Here in the UK, the nights are drawing in.
Have you felt it too?
It’s more difficult to get out of bed in the morning. I’m eating more carbs than usual and crave sugar. I need some energy and those are ways the body can create that.
I don’t know how typical I am, but I’ve always been sensitive to daylight levels. As far back as 4 or 5 I can remember the walk to school and how lethargic I felt, shuffling along in the gloom.
I have a life by design, which I love. But it does mean that there’s fewer outside demands to force me to get going. There’s no boss expecting me at work. So I need to be able to motivate myself.
I have a few ways I tackle this time of the year. I hope they will be useful for you too.
A Light Alarm Clock
I use an alarm clock that has an inbuilt light that slowly gets brighter towards my wake-up time. There’s lots of different ones, but mine is a ‘Lumie Sunrise Alarm’. Setting the alarm for 06.30 means that the light begins to glow at 6am and is fully-bright by 06.30. It’s lovely – it’s like having sunshine flooding into the room. An added bonus is that it doesn’t wake my wife.
As belt and braces, I use a wake-up app on my phone called ‘Sleep Cycle’ – available on Android and iOS. It has a wake-up period typically set to 15 minutes and monitors sounds in the room to determine when you’re most awake. The alarm begins to sound at the point it senses you are most lightly sleeping during that window. Mine is set to 06.30 too so it’ll go off sometime between 06.15 and 06.30. And I put the phone across the room so I have to get out of bed!

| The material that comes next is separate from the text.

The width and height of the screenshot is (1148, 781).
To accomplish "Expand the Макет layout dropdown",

I Get Exercise in Daylight
I don’t have a commute to work (well I do, but it’s 10 yards through the house to my office) so I go outside every morning. It is really important to get daylight into your eyes early in the morning to shift your circadian rhythm into daytime mode. The light alarm helps, but daylight – even on a grey, rainy morning – will be 10 times brighter than indoor lighting. I go out, I walk, I look up at the sky and deliberately get daylight into me.

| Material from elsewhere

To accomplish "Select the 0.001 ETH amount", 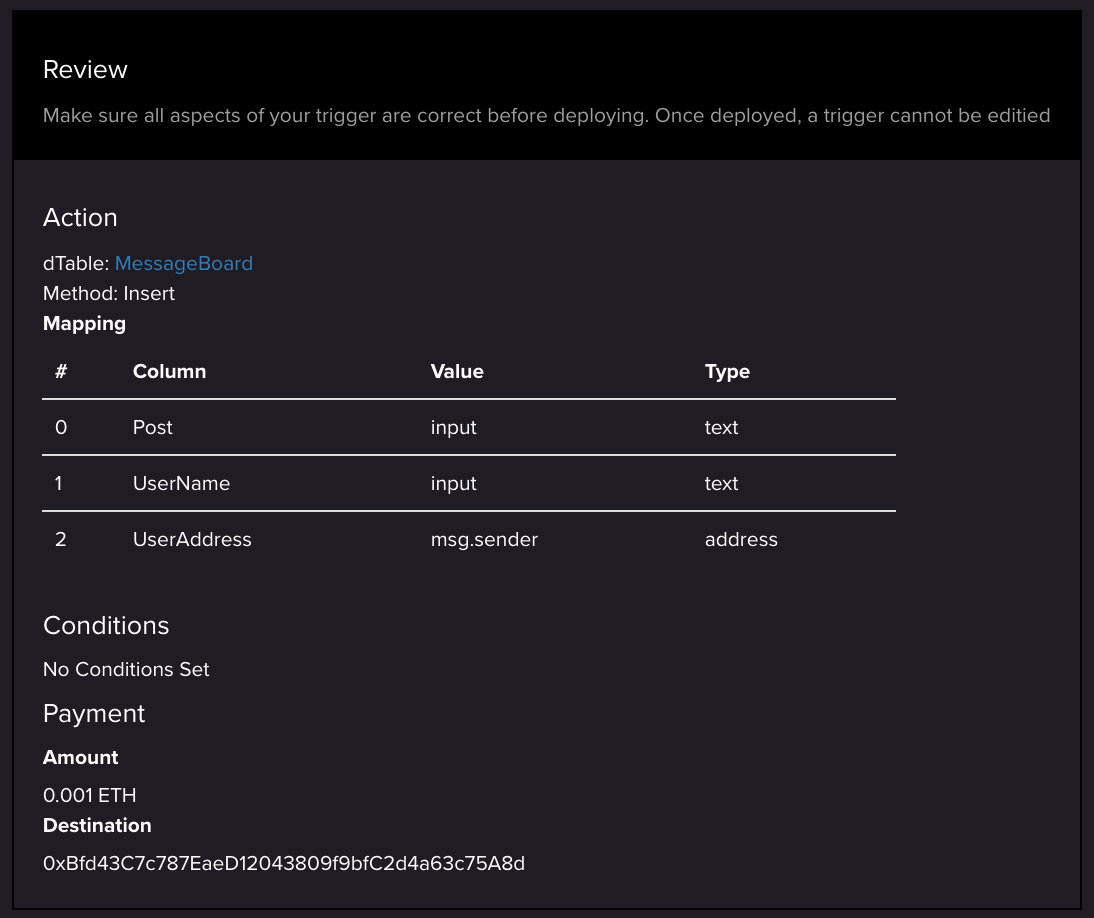I will pyautogui.click(x=90, y=796).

In the summer I swim in the sea and in the winter I run.
I Get to Bed Earlier
In spite of all this, I do feel more tired in the darker months. Not surprising really, since our bodies are not that evolved away from hunter-gathering tribes that used to rise with the sun and go to bed with the sun. Because there was no artificial lighting, so no choice. It’s only in the last few hundred years that candles were commonly available and large-scale artificial lighting in factories and shops didn’t arrive until the end of the 1800’s.
I Eat Fresh Food
Eating salad and raw food in the summer is easy. In the winter, not so much. I make green juice most days. I swap pasta and rice for spinach, cabbage and other vegetables. I know, spag bol without the spag is a bit odd (and sincere apologies to those of Italian descent), but it does get the leafy greens into my system.
I Cut Myself Some Slack
This is probably the most important one and the one I often start with when coaching professional and business-owner clients. The modern way – since the Industrial Revolution anyway – is to operate at the same tempo all year round. That doesn’t allow for human beings naturally feeling slower and less dynamic in the winter months. In Europe especially, the light and temperature levels drop dramatically and that impacts us all to varying degrees.
I go slower in the winter. You can too, regardless of where you work. And the voice in your head that just laughed and mocked me is the main reason why you don’t already.
Many of these shifts can be done quietly, without having to get HR involved or even telling your boss. A few shifts, regularly made, will allow you to reduce your tempo and still be effective enough to not pop up on the radar.
And no, this isn’t slacking off or gaming the system. It’s a simple recognition that humans can’t go fast all year round. We weren’t designed to. And if we try, some of us will crash and get ill. That was how I discovered that I’m one of those people who can’t just keep going.
Forget the Christmas puds and card selections already appearing in the shops. Autumn has so much to look forward to, but it’ll take conscious changes to make the most of it.
And if you only take 1 thing from the whole article, let it be this: get outside in daylight every single day for 20 minutes at least, whatever the weather. Your body and mind will thank you for it.